● What you need to do
For the data below, restate word for word only the lines from the line containing "This screenshot has" through the line containing "Select green NonfairSync", both ends included.

● Recorded data
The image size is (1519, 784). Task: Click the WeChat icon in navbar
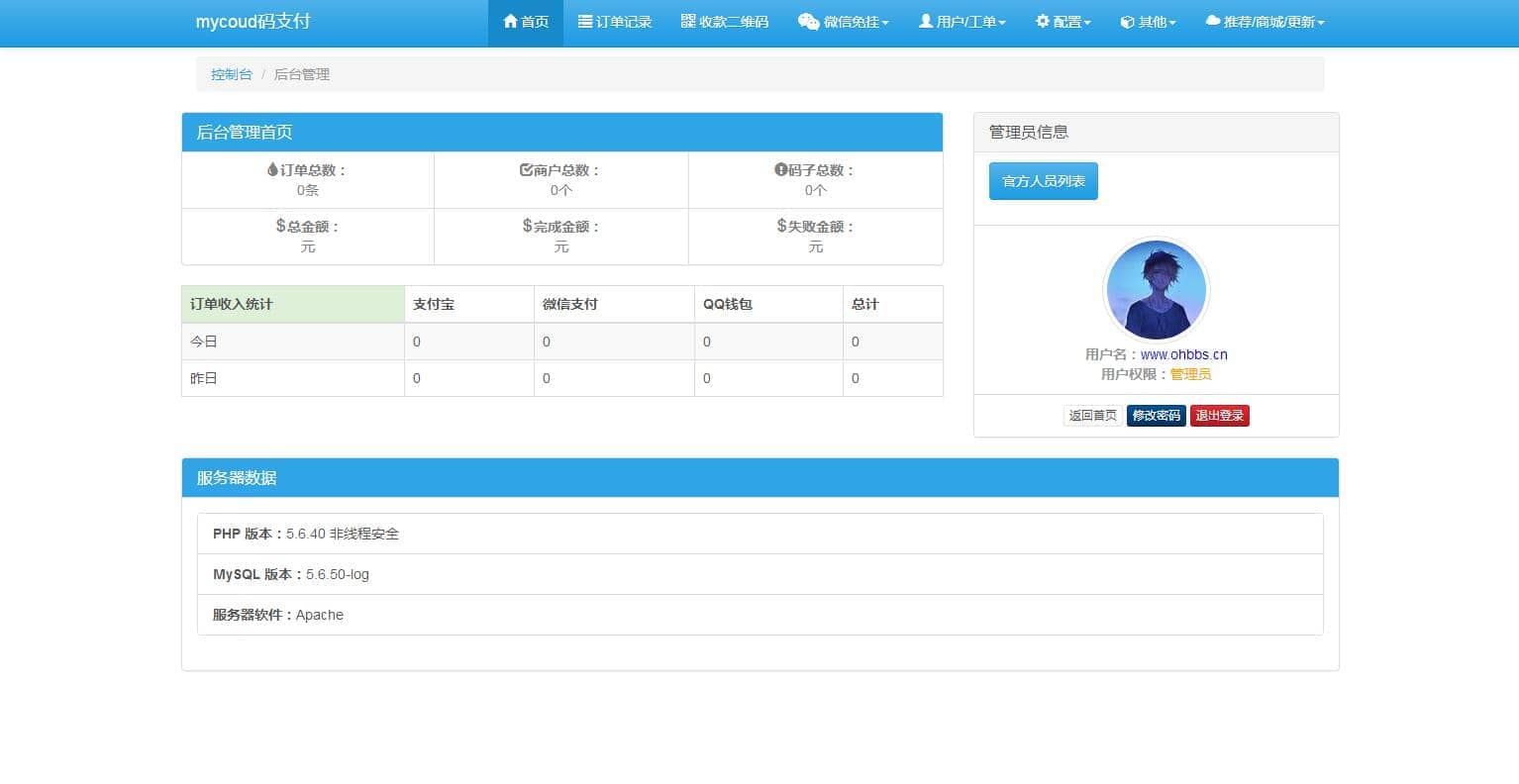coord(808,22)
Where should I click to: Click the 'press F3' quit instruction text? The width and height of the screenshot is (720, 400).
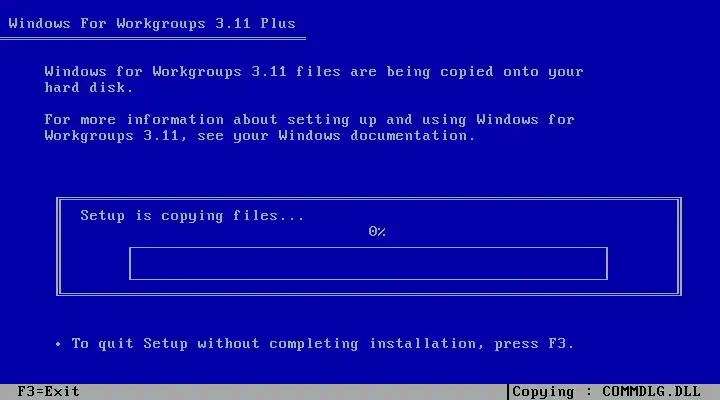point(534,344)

...

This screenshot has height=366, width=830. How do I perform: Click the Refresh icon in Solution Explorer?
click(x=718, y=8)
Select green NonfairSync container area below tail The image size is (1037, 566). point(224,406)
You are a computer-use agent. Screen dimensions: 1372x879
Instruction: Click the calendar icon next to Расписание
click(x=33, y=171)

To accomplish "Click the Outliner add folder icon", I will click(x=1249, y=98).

* * *

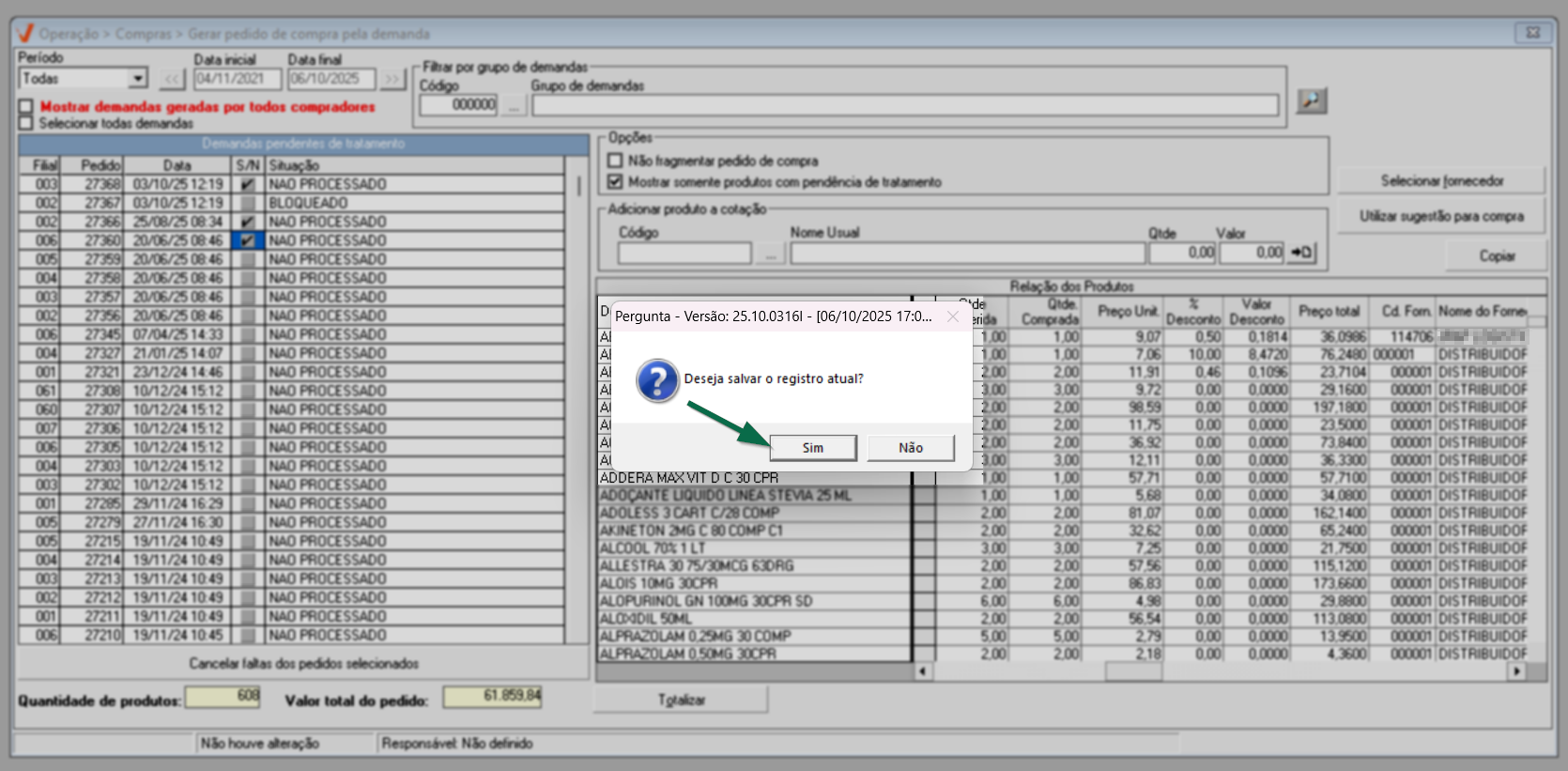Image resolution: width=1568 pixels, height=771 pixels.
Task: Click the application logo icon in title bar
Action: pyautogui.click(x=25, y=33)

● Exercise output
This screenshot has height=366, width=830. How do I perform: Click the Refresh icon in Solution Explorer?
click(x=718, y=8)
Select green NonfairSync container area below tail The image size is (1037, 566). point(224,406)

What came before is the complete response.